▶ **Aim**: Carry on the letter responding to SEC comments on the Jaguar Health proxy statement, picking up right after its final sentence.

U.S. Securities and Exchange Commission

100 F Street, N.E.

Washington, D.C. 20549

Attention: Laura Crotty

 

Re:

Jaguar Health, Inc.

Preliminary Proxy Statement on Schedule 14A

Filed June 9, 2020

File No. 001-36714

 

Dear Ms. Crotty:

 

On behalf of our client, Jaguar Health, Inc., a Delaware corporation (the “Company”), we hereby provide responses to comments (the “Comments”) of the Staff (the “Staff”) of the Securities and Exchange Commission (the “Commission”) issued in its letter dated June 17, 2020 (the “Letter”) regarding the Company’s above-referenced preliminary proxy statement on Schedule 14A (the “Proxy Statement”). Contemporaneous with this filing, the Company is filing on the EDGAR system Amendment No. 1 to the Proxy Statement (the “PRE 14A/A”) reflecting the responses of the Company below.

 

The Company’s responses are numbered to correspond to the Comments as numbered in the Letter. For your convenience, the Comments contained in the Letter have been restated in bold below in their entirety, with the Company’s corresponding response set forth immediately under such comment. In the responses below, page number references are to the PRE 14A/A. Terms used but not defined herein have the respective meanings assigned thereto in the PRE 14A/A.

 

Preliminary Proxy Statement on Schedule 14A filed June 9, 2020

 

Proposal 1, page 4

 

1.We note that Proposal 1 seeks stockholder approval of a cashless exercise of the Series 3 Warrants in lieu of a cash exercise price of $0.53 per share of common stock. We also note that you do not mention the cashless feature of the proposal until page 10 of the proxy statement. Please revise your disclosure to more prominently clarify this feature throughout the document, most notably in the letter to stockholders and in the summary of Proposal 1 on page 4.

(Items from a data source)

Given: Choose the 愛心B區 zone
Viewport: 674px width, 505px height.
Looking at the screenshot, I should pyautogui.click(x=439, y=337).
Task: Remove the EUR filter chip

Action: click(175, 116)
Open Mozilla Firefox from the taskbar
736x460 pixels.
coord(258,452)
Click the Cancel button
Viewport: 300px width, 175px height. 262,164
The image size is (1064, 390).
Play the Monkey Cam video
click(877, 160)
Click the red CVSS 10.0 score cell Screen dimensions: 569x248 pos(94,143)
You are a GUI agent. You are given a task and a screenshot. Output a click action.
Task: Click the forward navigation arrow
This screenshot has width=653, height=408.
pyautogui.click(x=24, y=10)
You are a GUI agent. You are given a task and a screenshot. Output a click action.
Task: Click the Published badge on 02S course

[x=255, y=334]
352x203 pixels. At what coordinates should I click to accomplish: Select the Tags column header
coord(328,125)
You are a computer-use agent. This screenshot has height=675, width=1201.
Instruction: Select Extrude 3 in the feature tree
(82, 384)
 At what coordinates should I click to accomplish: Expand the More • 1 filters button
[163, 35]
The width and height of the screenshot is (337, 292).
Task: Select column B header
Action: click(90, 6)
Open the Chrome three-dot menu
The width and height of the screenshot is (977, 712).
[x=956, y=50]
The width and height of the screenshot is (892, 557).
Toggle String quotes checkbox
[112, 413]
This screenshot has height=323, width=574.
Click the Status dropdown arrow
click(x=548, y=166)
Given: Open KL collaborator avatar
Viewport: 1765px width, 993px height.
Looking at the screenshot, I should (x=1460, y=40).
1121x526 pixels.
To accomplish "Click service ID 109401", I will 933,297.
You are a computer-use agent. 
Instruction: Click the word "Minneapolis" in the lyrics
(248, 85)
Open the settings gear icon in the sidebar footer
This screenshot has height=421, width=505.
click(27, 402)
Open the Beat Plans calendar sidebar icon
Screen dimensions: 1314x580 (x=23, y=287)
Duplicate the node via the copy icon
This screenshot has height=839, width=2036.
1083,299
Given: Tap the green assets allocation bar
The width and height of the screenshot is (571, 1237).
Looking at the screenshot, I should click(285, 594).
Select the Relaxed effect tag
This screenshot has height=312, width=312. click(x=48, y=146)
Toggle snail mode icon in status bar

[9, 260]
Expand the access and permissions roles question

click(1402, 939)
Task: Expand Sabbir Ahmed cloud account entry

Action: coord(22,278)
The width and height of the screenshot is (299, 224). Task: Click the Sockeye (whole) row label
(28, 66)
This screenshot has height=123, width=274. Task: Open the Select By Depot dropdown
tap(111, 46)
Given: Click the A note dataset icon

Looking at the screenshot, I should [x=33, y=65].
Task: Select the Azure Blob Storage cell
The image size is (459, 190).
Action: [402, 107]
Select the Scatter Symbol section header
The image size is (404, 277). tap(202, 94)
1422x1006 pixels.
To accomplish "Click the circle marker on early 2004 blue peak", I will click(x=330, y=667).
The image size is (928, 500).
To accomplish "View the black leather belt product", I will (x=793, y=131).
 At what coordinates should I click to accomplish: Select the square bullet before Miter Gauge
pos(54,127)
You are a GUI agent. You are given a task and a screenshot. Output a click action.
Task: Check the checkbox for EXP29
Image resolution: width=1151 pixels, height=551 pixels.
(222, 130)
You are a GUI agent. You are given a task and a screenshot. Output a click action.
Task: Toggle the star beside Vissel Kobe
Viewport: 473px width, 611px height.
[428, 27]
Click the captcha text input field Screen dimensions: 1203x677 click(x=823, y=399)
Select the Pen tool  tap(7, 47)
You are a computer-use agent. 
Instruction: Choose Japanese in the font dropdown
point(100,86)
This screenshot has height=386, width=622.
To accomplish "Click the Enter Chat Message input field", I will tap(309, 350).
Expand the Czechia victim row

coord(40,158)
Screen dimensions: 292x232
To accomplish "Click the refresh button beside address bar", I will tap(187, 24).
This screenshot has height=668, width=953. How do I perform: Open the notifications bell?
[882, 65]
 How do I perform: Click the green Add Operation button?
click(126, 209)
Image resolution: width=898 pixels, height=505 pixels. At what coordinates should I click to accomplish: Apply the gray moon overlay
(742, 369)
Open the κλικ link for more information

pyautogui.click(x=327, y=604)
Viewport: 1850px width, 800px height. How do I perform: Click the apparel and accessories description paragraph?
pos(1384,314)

▶ **Response to this exercise**:
 

Response: The Company acknowledges the Staff’s Comment, and in response thereto, has revised the disclosure throughout the PRE 14/A, including in the letter to stockholders and in the summary of Proposal 1 on page 4 of the PRE 14/A, to highlight the cashless exercise feature of the Series 3 Warrants.

 

NEW YORK ¨ LONDON ¨ HONG KONG ¨ CHICAGO ¨ WASHINGTON, D.C. ¨ BEIJING ¨ PARIS ¨ LOS ANGELES ¨ SAN FRANCISCO ¨ PHILADELPHIA ¨ SHANGHAI ¨ PITTSBURGH ¨ HOUSTON SINGAPORE ¨ MUNICH ¨ ABU DHABI ¨ PRINCETON ¨ NORTHERN VIRGINIA ¨ WILMINGTON ¨ SILICON VALLEY ¨ DUBAI ¨ CENTURY CITY ¨ RICHMOND ¨ GREECE ¨KAZAKHSTAN

 

 

Laura Crotty

Securities and Exchange Commission

Division of Corporation Finance

June 18, 2020

Page 2

 

2.We note that Proposal 3 seeks approval to amend the Company’s certificate of incorporation to decrease the number of authorized shares of common stock to 130,000,000 shares. Please also disclose the number of shares of common, non-voting and preferred stock currently authorized under the certificate of incorporation so stockholders may understand the impact of the proposed amendment.

 

Response: The Company acknowledges the Staff’s Comment, and in response thereto, has revised the disclosure on page 17 of the PRE 14/A to disclose the number of shares of common, non-voting and preferred stock currently authorized under the Company’s Third Amended and Restated Certificate of Incorporation, as amended.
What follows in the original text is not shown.